This is generally true and desirable. The Schwarzschild metric in its original form has this property.
I think this is the transformation you are talking about: http://en.wikipedia.org/wiki/Schwar...c.29_formulations_of_the_Schwarzschild_metric

In Schwarzschild coordinates the local speed of light is isotropic (c in all directions), but the coordinate speed of light from the point of view of an observer at infinity is anisotropic (slower vertically than it is horizontally and slower with reducing r).

In order to make the coordinate velocity of light isotropic from the point of view of the observer at infinity, Eddington created an isotropic formulation of the Schwarzschild metric. In practice this would mean a vertical ruler would be a different length to a horizontal ruler, if you rotated one of them, so they lay side by side. It also means that the local speed of light in Eddington's version is not isotropic. Since the speed of light should be constant and isotropic locally for any observer in any coordinate or gravity system, this casts doubt on whether Eddington's modifications are valid.

The original Schwarzschild metric defines a locally inertial reference frame. The Eddington isotropic version does not.
A normal physical ruler using proper length is used to measure the Schwarzschild circumference. In other words a short ruler calibrated using light in flat space far from a gravitational force is transported down and used to make the circumference measurement locally. In practice it is not necessary to calibrate the ruler in flat space and transport. Any sufficiently local region in curved space is locally flat or Minkowskian. We could calibrate a ruler locally deep in a gravitational well using light and an ideal clock and calibrate another ruler far from the gravitational source using the same method and when the two rulers are brought together they will match. The Schwarzschild radius is inferred from the circumference/(2pi). The radius can not measured directly by a ruler.

Last edited: Apr 14, 2010
13. Apr 14, 2010

### starthaus

Yes, this is a very good article. I have not encountered the term of "frame" before, I always knew these as "vector bases" (which is what they are).

14. Apr 14, 2010

### Ich

No, you heavily misunderstood something here. The whole purpose of isotropic coordinates is to be, well, isotropic. This applies to the coordinate speed of light and thus, necessarily, to the space coordinates. It is also explicit in the formulation of the metric.
No.
It defines locally an anisotropic accelerating frame with scaled r- and t- coordinates.

15. Apr 14, 2010

### yuiop

I do not see how what you are saying differs in substance from what I said. I basically said (paraphrased) that the purpose of isotropic coordinates is to make the coordinate speed of light isotropic, which is essentially what you said.

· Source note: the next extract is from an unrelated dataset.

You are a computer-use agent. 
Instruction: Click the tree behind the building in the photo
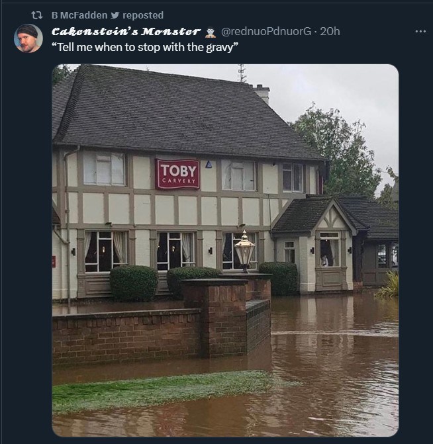point(340,150)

The local speed of light in Schwarzschild coordinates IS already isotropic in a very local perhaps infinitesimal region. The cost of making the coordinate speed of light isotropic is that the local speed of light is no longer isotropic. You can not have both.
You are right to point out that a local stationary observer in Schwarzschild spacetime, is in an anisotropic accelerated frame. I was thinking of a free falling local observer in Schwarzschild spacetime who sees the local region as flat or Minkowskian. Thanks for the correction. Having said that, I think that even in the accelerating frame of the local stationary observer in Schwarzschild coordinates, the speed of light is approximately isotropic in an infinitesimally local region.

16. Apr 14, 2010

### Altabeh

What are you attempting to say here? When talking about a "local" speed, it always happens to be the speed of the object in a region which is "very" small so as to be called local!

This is trivial, I think!

17. Apr 14, 2010

### Ich

No, it isn't. ds!=dr, but ds=rd\theta, for example. The r coordinate is scaled, while tangential coordinates correspond to proper length.
Just to make sure I understand you correctly: Whatever you're referring to by "speed of light" as opposed to "coordinate speed of light" should be the measured value? Which is, of course, isotropic? Or how would a change of coordinates influence this "speed of light"?
You can have both, by using isotropic coordinates. Really, that's what they're made for.
No, not when the observer uses Schwarzschild coordinates.

18. Apr 14, 2010

### utesfan100

Let's see what I have learned so far ...

Mostly I have gained an appreciation for the difference between a projection of a geometrical object and its true shape.

True.

Semi-true. Any set of coordinates will not be true to the curved space-time, except maybe at a few finite points. These are chosen at infinity for all cases discussed here, and are distorted relative to any inertial tangent frame at any other point.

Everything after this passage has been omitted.